Generative Adversarial Network (GAN) can be used to generate data such as images and videos. This tutorial will show you how to train a GAN with MMEngine step by step!

It will be divided into the following steps:

Building a DataLoader

Building a Dataset

First, we will build a dataset class MNISTDataset for the MNIST dataset, inheriting from the base dataset class BaseDataset, and overwrite the load_data_list function of the base dataset class to ensure that the return value is a list[dict], where each dict represents a data sample. More details about using datasets in MMEngine, refer to the Dataset tutorial.

import numpy as np
from mmcv.transforms import to_tensor
from torch.utils.data import random_split
from torchvision.datasets import MNIST

from mmengine.dataset import BaseDataset


class MNISTDataset(BaseDataset):

    def __init__(self, data_root, pipeline, test_mode=False):
        # Download MNIST Dataset
        if test_mode:
            mnist_full = MNIST(data_root, train=True, download=True)
            self.mnist_dataset, _ = random_split(mnist_full, [55000, 5000])
        else:
            self.mnist_dataset = MNIST(data_root, train=False, download=True)

        super().__init__(
            data_root=data_root, pipeline=pipeline, test_mode=test_mode)

    @staticmethod
    def totensor(img):
        if len(img.shape) < 3:
            img = np.expand_dims(img, -1)
        img = np.ascontiguousarray(img.transpose(2, 0, 1))
        return to_tensor(img)

    def load_data_list(self):
        return [
            dict(inputs=self.totensor(np.array(x[0]))) for x in self.mnist_dataset
        ]


dataset = MNISTDataset("./data", [])

Use the function build_dataloader in Runner to build the dataloader.

import os
import torch
from mmengine.runner import Runner

NUM_WORKERS = int(os.cpu_count() / 2)
BATCH_SIZE = 256 if torch.cuda.is_available() else 64

train_dataloader = dict(
    batch_size=BATCH_SIZE,
    num_workers=NUM_WORKERS,
    persistent_workers=True,
    sampler=dict(type='DefaultSampler', shuffle=True),
    dataset=dataset)
train_dataloader = Runner.build_dataloader(train_dataloader)

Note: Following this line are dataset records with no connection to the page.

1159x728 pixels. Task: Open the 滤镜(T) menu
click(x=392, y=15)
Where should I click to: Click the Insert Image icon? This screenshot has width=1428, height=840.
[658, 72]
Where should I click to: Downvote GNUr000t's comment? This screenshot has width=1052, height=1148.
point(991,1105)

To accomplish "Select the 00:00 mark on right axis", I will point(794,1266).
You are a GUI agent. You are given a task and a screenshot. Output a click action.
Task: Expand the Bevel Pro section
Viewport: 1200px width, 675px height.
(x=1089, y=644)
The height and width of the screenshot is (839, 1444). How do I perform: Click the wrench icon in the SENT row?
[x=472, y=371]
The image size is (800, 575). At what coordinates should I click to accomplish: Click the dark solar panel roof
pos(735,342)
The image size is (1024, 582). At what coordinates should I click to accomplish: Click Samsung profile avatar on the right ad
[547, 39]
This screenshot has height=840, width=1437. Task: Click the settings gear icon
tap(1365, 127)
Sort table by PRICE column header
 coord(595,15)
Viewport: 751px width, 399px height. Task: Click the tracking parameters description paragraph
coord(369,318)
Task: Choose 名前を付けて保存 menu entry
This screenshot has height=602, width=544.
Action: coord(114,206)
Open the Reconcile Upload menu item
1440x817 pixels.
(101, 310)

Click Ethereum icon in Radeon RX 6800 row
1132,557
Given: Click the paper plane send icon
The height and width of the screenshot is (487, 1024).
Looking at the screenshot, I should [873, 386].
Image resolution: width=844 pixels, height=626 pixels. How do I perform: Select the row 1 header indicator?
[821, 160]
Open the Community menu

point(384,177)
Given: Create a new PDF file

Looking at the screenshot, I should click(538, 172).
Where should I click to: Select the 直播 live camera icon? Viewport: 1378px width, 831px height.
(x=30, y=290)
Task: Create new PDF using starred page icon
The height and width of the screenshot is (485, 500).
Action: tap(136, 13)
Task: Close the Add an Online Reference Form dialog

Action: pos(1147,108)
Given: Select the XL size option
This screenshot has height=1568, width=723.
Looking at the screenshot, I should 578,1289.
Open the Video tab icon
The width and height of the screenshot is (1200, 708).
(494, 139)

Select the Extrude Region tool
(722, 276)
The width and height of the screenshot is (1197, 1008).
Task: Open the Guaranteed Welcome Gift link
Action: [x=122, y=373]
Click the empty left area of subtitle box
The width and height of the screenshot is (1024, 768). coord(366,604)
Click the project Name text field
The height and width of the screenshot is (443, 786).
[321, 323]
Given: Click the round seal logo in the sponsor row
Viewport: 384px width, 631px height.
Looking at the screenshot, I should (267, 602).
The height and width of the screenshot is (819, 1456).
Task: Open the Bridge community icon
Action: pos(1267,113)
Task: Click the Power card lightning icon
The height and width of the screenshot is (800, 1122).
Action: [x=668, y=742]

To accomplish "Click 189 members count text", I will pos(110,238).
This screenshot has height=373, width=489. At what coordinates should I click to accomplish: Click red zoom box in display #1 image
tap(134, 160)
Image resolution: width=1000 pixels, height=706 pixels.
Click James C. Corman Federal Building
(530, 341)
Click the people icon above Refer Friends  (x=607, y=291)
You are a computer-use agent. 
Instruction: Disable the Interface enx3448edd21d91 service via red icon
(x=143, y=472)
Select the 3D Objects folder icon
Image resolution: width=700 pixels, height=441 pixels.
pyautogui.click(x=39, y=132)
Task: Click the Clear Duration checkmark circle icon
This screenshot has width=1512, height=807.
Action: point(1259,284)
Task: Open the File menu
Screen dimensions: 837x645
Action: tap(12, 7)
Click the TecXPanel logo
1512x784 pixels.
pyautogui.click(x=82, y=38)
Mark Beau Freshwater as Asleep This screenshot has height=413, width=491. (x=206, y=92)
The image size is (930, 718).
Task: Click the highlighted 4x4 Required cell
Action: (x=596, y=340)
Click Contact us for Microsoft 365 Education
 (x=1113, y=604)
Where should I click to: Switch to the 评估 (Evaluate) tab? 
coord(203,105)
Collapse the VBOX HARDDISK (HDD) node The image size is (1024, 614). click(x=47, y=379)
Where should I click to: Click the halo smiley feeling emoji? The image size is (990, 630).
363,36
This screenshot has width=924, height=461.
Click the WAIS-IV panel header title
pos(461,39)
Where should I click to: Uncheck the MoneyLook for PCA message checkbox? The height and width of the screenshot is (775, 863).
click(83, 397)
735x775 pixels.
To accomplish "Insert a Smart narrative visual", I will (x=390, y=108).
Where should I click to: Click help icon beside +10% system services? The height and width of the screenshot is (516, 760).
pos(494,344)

Build a Generator Network and a Discriminator Network

The following code builds and instantiates a Generator and a Discriminator.

import torch.nn as nn

class Generator(nn.Module):
    def __init__(self, noise_size, img_shape):
        super().__init__()
        self.img_shape = img_shape
        self.noise_size = noise_size

        def block(in_feat, out_feat, normalize=True):
            layers = [nn.Linear(in_feat, out_feat)]
            if normalize:
                layers.append(nn.BatchNorm1d(out_feat, 0.8))
            layers.append(nn.LeakyReLU(0.2, inplace=True))
            return layers

        self.model = nn.Sequential(
            *block(noise_size, 128, normalize=False),
            *block(128, 256),
            *block(256, 512),
            *block(512, 1024),
            nn.Linear(1024, int(np.prod(img_shape))),
            nn.Tanh(),
        )

    def forward(self, z):
        img = self.model(z)
        img = img.view(img.size(0), *self.img_shape)
        return img
class Discriminator(nn.Module):
    def __init__(self, img_shape):
        super().__init__()

        self.model = nn.Sequential(
            nn.Linear(int(np.prod(img_shape)), 512),
            nn.LeakyReLU(0.2, inplace=True),
            nn.Linear(512, 256),
            nn.LeakyReLU(0.2, inplace=True),
            nn.Linear(256, 1),
            nn.Sigmoid(),
        )

    def forward(self, img):
        img_flat = img.view(img.size(0), -1)
        validity = self.model(img_flat)

        return validity
generator = Generator(100, (1, 28, 28))
discriminator = Discriminator((1, 28, 28))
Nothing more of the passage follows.